Although the holiday season is meant for a time of rejoicing, relaxing and spending time with the ones we love, it more often than not ends up being a hectic time laden with stress. This stress often leads to abandonment of exercise routines, overeating and lack of sleep. And, all of these resulting issues actually cause more stress which can result in a vicious circle.

It doesn't have to be that way! With a little planning and common sense, you can turn this holiday season around right now and truly enjoy the time while also taking care of yourself. Use the six-week holiday survival guide below to stay fit, healthy and stress free (or at least less stressful) during this year's festivities.

Six Weeks Out

Start by marking down the dates you have specific commitments that can't be altered (e.g. dinner with your Aunt and Uncle, office holiday party, etc).

Commit to a minimum of 60 minutes per week of cardio activity and 30 minutes per week of strength training. It doesn't matter how long each session is only that you complete the total amount in each seven day period.

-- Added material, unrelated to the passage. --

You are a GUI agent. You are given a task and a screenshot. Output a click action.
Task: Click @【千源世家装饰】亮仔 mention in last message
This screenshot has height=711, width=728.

So, you may do 10 minutes one day, 5 minutes the next and 20 minutes another day. These sessions should also be scheduled as appointments on your calendar. The 60 minutes is a minimum if you can fit in a little cardio every day that will be even better as it will help keep your metabolism revved up.

Promise to be realistic with your treat indulgences. A small piece of pie two or three times during the season and a few cookies here and there is perfectly fine. After all, if you are too strict with yourself you won't have an enjoyable season and may ultimately indulge to an extreme. But, also don't allow yourself a free-for-all on calories for six weeks or you'll be starting the new year with the unwanted gift of extra pounds!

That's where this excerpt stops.